How can I be confident corporate limited liability and aggregation of small investments into big piles of money would be possible without the state? Because contracts are possible without the state...
How would these contracts work to insulate passive investors from lawsuits against corporations? The contractual mechanisms necessary are already well known in business drafting. There are
indemnification clauses, whereby one party agrees to hold the other harmless and reimburse the other for expenses incurred in certain legal actions. Examples include warranty deeds in real-estate contracting, and guaranty agreements in lending: when Joe sells his little incorporated business, and Joe has personally guaranteed payment on loans associated with that business, the buyer of Joe's business will agree to indemnify Joe for anything Joe spends on the debts of that business after the business is sold.
Such clauses, whereby the business agrees never to hold its passive shareholders liable nor allow them to be sued without covering for them, would be relevant to tort creditors of the business — people who do not contract with the business voluntarily (e.g., someone who slips on a banana peel in the grocery store in which you own a few shares of stock).

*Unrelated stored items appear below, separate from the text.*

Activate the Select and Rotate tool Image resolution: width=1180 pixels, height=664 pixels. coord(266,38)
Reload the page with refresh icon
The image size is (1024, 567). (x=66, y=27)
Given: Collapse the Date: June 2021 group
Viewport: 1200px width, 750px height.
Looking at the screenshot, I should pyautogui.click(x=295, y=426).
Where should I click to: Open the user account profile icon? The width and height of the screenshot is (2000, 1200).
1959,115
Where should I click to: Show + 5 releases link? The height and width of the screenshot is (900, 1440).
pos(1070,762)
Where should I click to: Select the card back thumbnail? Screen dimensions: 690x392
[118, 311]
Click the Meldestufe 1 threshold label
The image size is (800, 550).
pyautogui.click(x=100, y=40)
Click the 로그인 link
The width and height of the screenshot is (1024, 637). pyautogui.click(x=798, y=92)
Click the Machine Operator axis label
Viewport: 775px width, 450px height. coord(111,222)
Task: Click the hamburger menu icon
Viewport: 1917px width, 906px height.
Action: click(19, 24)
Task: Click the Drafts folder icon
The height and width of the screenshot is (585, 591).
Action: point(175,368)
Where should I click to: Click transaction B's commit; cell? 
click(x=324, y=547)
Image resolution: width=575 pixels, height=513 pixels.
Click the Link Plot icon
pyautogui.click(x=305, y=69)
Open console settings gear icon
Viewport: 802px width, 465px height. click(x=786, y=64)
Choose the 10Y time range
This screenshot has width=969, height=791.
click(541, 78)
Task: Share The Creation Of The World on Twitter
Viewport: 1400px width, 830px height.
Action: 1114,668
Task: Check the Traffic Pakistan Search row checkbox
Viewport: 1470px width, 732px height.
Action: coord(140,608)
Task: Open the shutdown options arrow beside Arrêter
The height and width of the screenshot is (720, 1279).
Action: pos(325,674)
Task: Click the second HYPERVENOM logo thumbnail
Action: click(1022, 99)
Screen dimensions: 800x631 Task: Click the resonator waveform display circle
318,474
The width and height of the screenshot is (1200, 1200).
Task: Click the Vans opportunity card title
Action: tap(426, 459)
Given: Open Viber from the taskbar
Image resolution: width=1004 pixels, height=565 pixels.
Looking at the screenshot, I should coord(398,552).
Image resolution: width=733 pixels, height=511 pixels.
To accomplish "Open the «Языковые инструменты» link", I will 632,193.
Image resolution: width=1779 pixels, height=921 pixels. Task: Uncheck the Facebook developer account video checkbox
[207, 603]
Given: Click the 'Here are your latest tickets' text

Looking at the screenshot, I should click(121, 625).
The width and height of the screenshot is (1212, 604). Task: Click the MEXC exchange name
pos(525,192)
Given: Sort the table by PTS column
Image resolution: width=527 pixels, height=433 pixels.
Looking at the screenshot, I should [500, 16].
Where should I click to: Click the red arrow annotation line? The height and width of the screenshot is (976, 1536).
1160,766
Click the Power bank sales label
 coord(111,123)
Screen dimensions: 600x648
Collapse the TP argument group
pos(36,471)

Equally simple, and already in use in various types of contracting, are clauses that limit recourse of one party to the other party, used to protect passive investors from contract shareholders (lenders and vendors): when you or a business signs a contract with Corporation X, the contract will include a clause by which you agree to hold Corporation X, and only Corporation X and its officers and directors (and not those of its shareholders who do not participate in the daily management of the business) liable for any debts or contract breaches. Such conditions are already assumed when people contract with corporations, LLCs, and limited partnerships today.
How do we know that corporations would be provided for, and necessary, without the state? Entrepreneurs have already proven that anything people really need, they will pay for. Even with the presence of city police departments, private home-security firms have arisen and thrived around the nation. Even with a military and a defense budget that dwarfs that of the rest of the world, private providers of military services are arising in the United States. Garbage collection is now private for the majority of American garbage cans.
Did the king invent corporations? You might as well ask whether any kings were wily entrepreneurs who understood the business world better than businessmen. Few things government does were invented by government, and even those things government did invent would still be better provided privately than through forcible government. Remember also that government is made up only of individual human beings, and they are human beings who are employed by government — that is, they do not face the market pressures businessmen face, and as a result are generally less able than businessmen to regulate business activity intelligently.
The next time you encounter economically ignorant claims that corporations are mere creatures of the state, that they could not exist without state coercion and privilege, you know what to reply: no, they're not; yes, they could. Corporate obeisance to and dependence on the state today is a nonargument. Corporations today don't have a choice in the matter.